Sergio Ramírez
Pero antes de lo moderno, y lo postmoderno, existió el modernismo, y existieron los modernistas, que fueron periodistas, además de poetas, aunque solemos olvidarlo. Esas formidables crónicas de finales del siglo diecinueve y comienzos del siglo veinte, escritas por la pléyade de modernistas que encabezó Rubén Darío, y que formaban Leopoldo Lugones, Amado Nervo, Vargas Vila, Gómez Carrillo, eran extensas, ocho a diez folios. El periodismo vivía su mejor momento, porque la crónica era su pieza fundamental, y más visible.
Imagino esos pliegos de letra apretada que abultaban los sobres y que viajaban por correo marítimo desde las capitales europeas hacia México, Bogotá, Buenos Aires, relatos hijos de la mano impaciente y no del tecleo, crónicas que no perdieron nunca su naturaleza literaria, que arrancaban en la primera página de los periódicos, y cuando pasaban a componer un libro se sostenían con la fuerza y la armonía que les daba, precisamente, su naturaleza literaria.

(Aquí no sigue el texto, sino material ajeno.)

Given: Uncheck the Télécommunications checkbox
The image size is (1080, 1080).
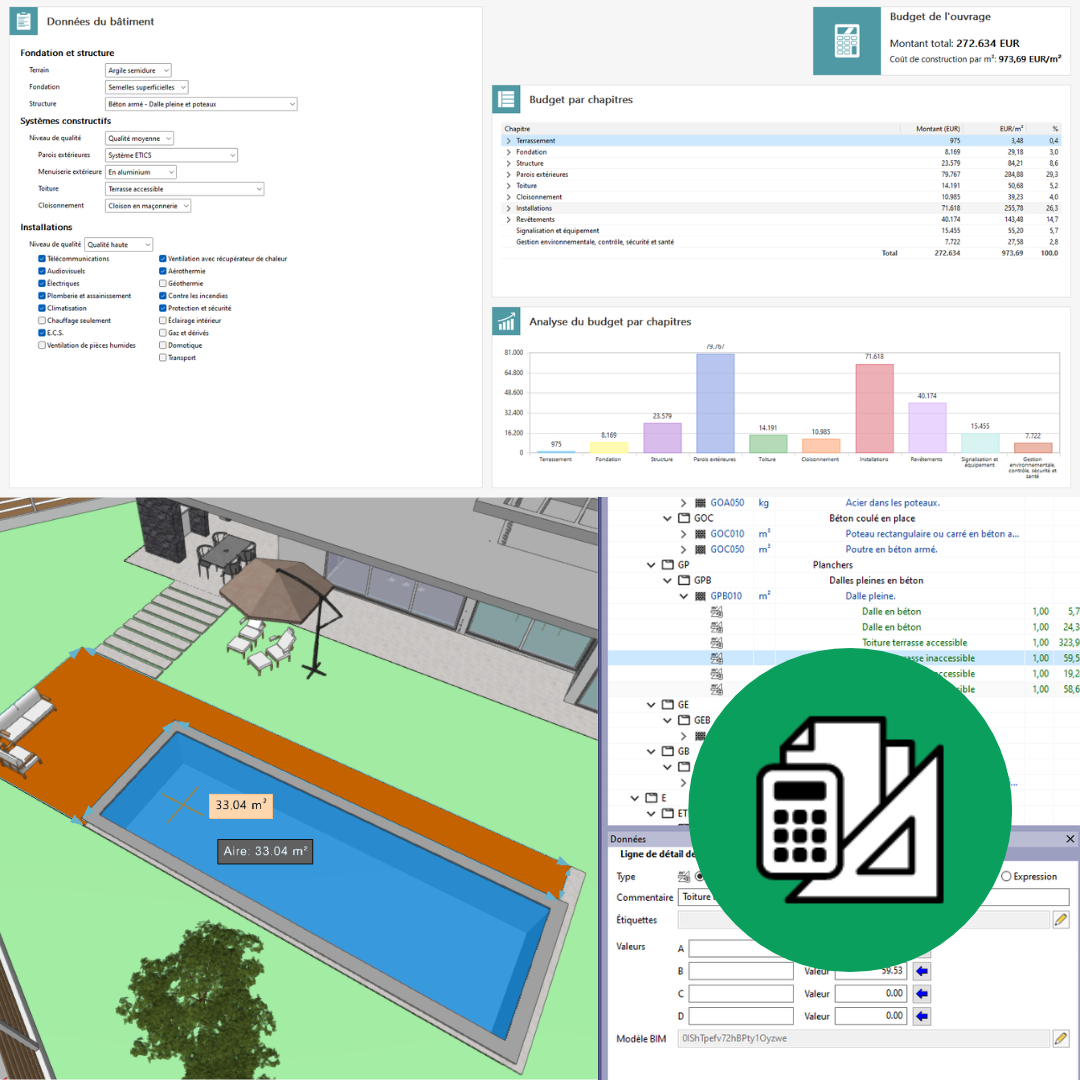Looking at the screenshot, I should [42, 258].
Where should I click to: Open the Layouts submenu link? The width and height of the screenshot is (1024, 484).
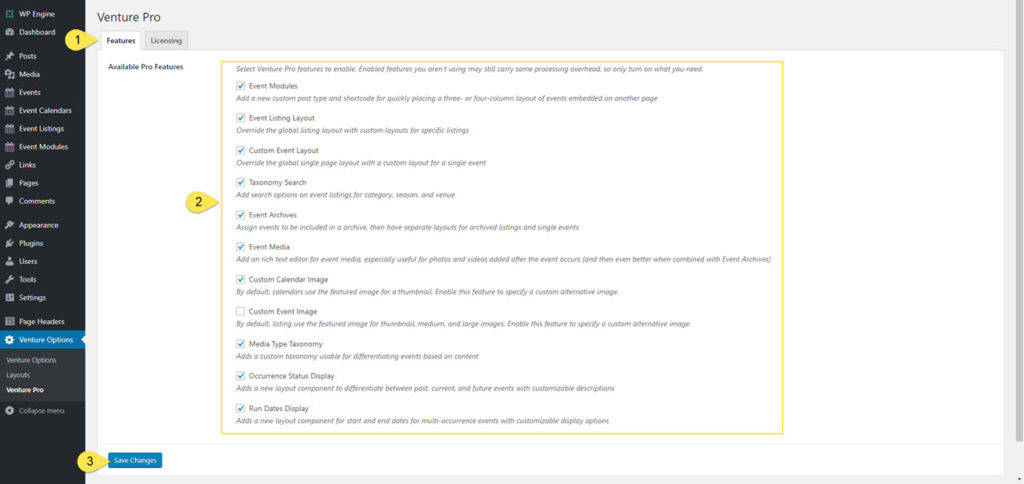click(18, 374)
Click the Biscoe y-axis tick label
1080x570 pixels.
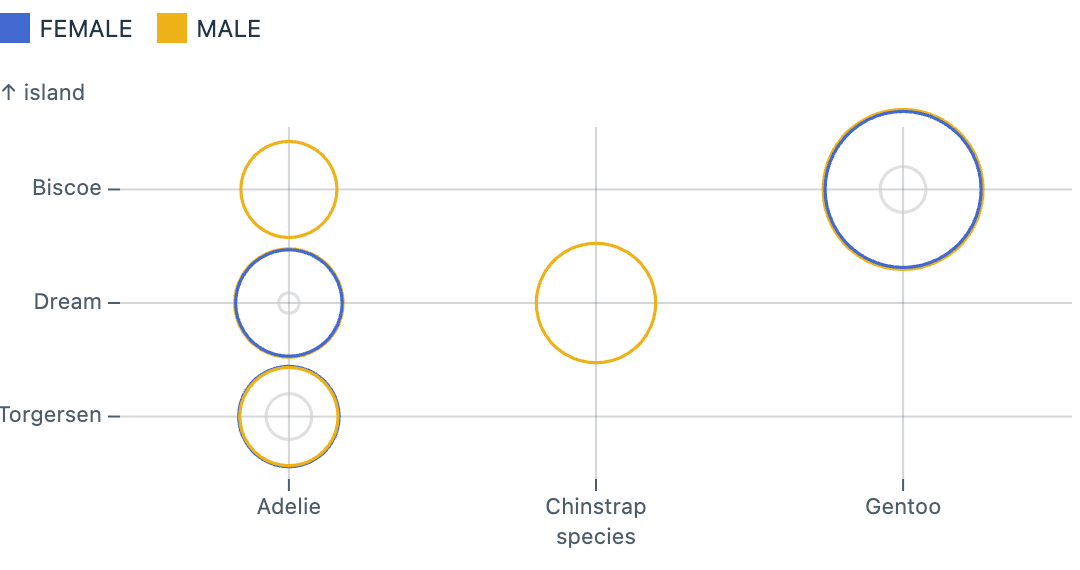pyautogui.click(x=67, y=188)
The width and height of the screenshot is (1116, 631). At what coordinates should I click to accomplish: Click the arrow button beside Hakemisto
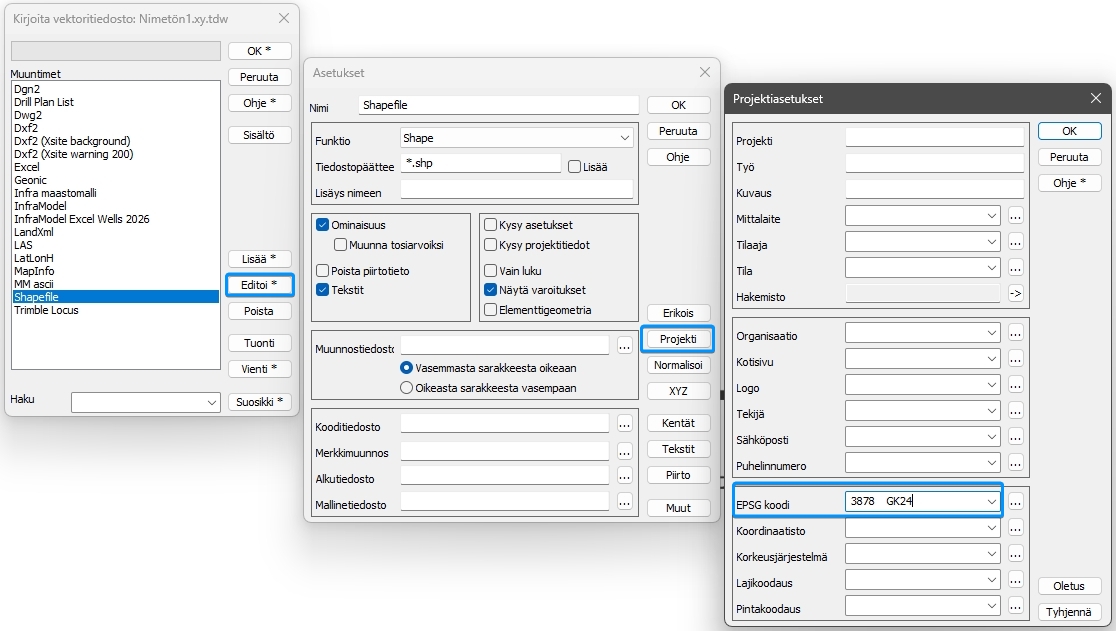click(1016, 293)
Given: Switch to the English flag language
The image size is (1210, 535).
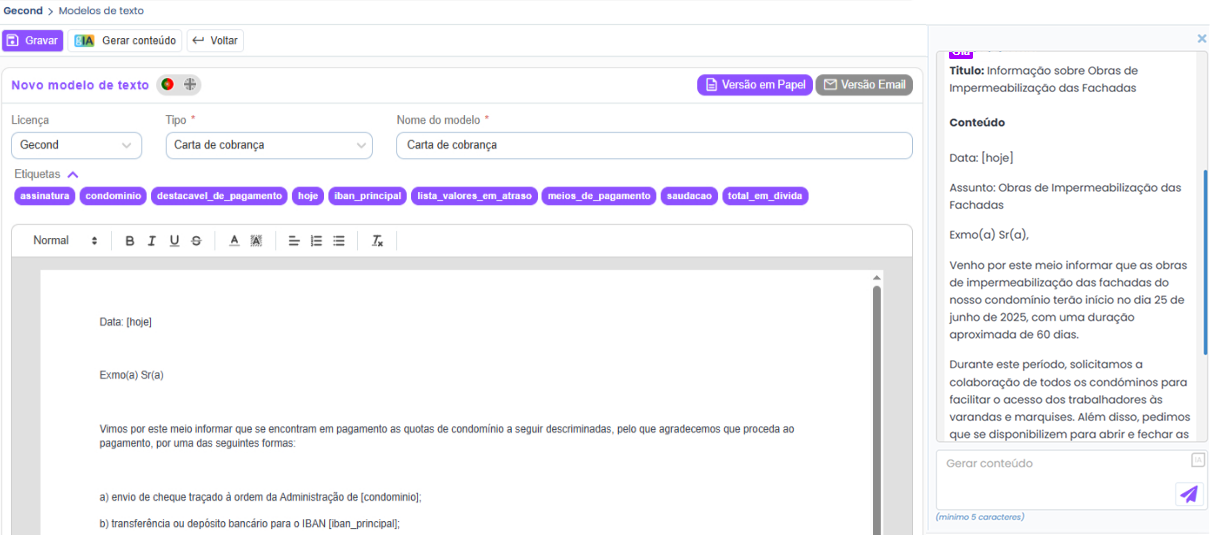Looking at the screenshot, I should click(190, 85).
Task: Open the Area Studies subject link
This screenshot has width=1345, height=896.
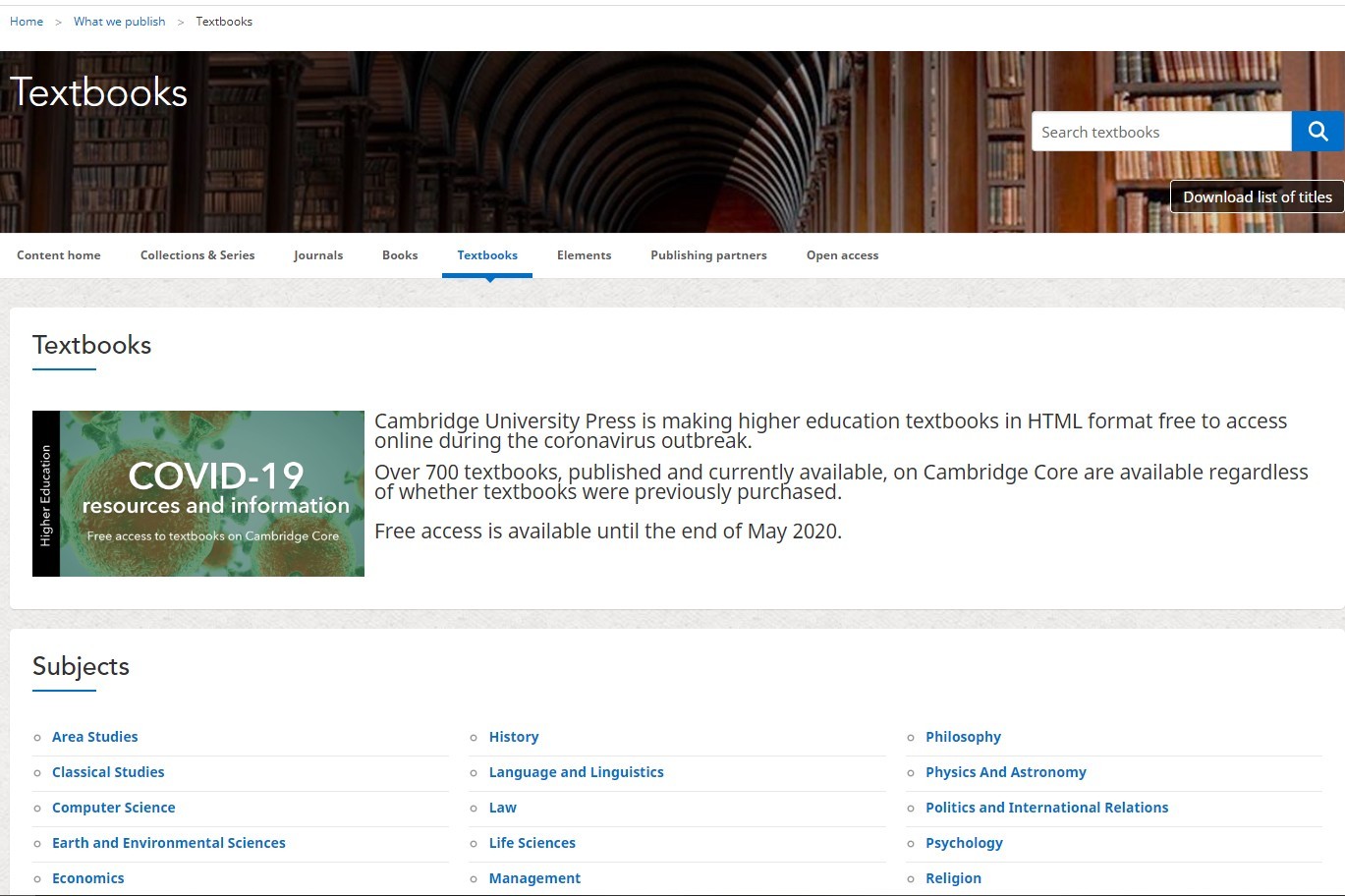Action: (x=94, y=737)
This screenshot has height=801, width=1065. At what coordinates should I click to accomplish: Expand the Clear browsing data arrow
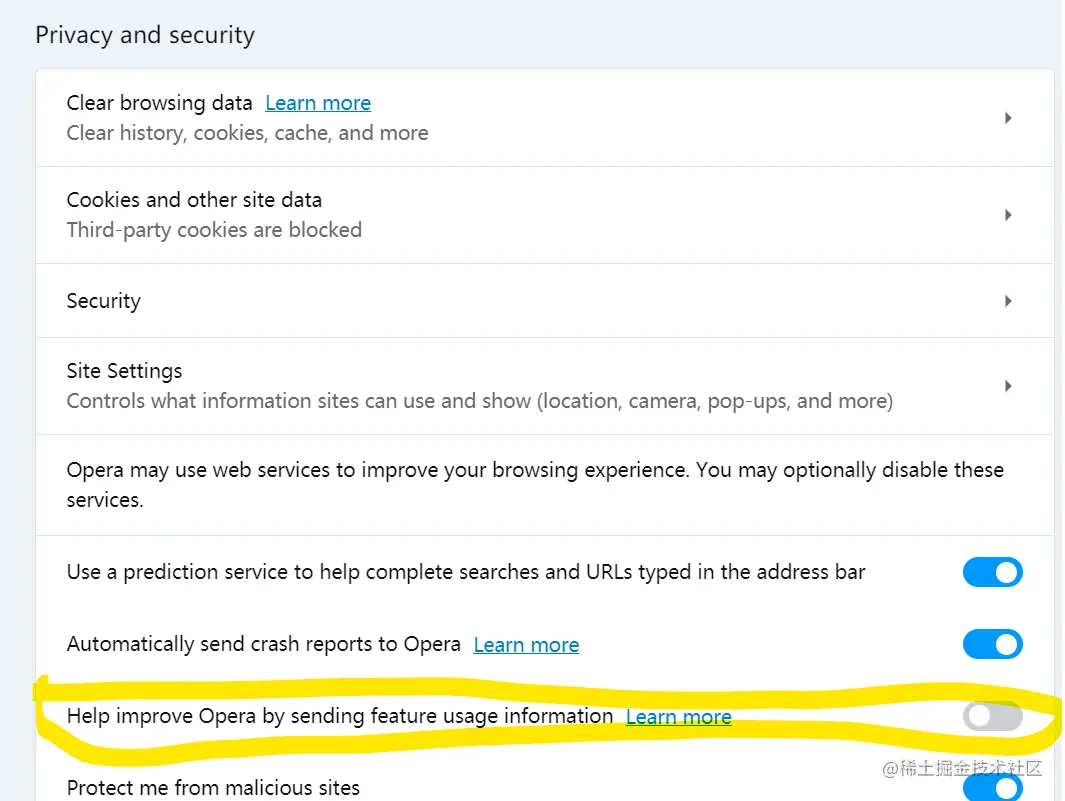pos(1008,118)
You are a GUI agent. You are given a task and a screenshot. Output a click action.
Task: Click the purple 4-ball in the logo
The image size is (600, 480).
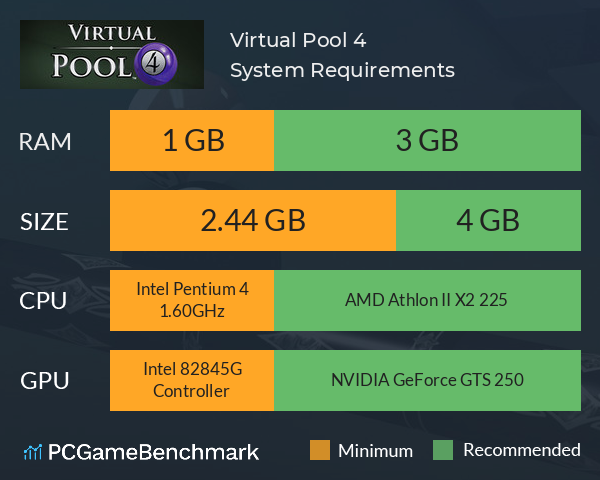pos(156,64)
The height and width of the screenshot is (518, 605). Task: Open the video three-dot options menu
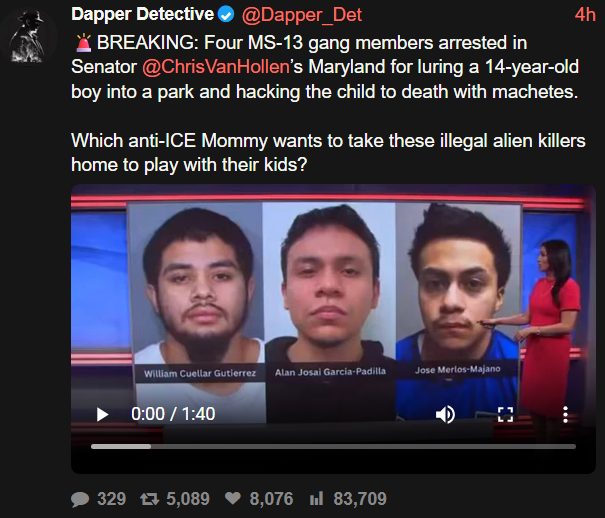pos(565,415)
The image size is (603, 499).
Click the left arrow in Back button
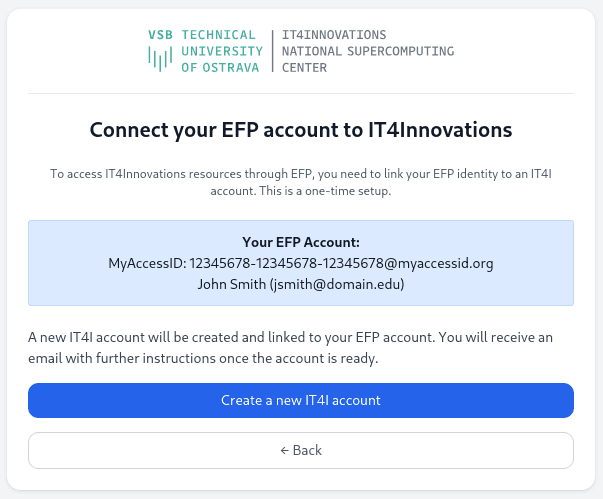(x=285, y=450)
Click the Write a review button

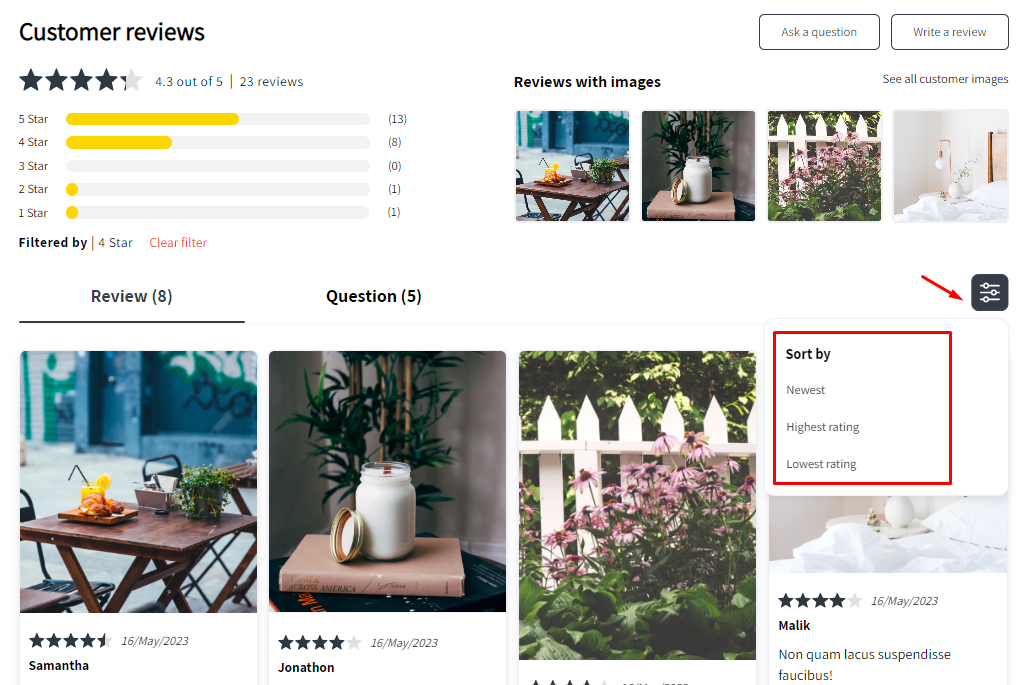[949, 32]
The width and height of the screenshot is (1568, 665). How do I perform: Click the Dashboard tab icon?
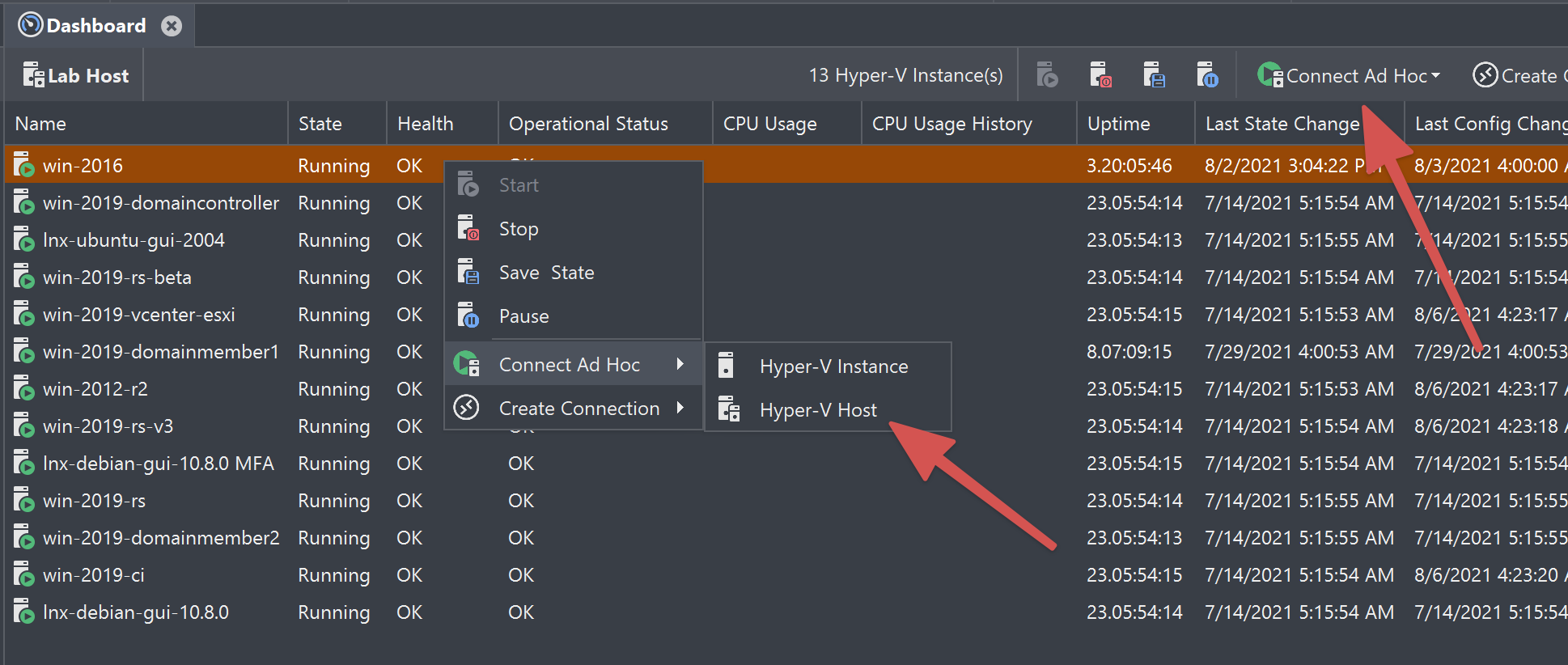30,26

Es decir, gracias a la calidad del lenguaje podían sobrevivir a la hecatombe del diario que envejece y muere al día siguiente. Pero al mismo tiempo estaban los despachos por telégrafo que iban a través del cable submarino, la formidable invención transformadora de las comunicaciones en los albores de la era radioeléctrica.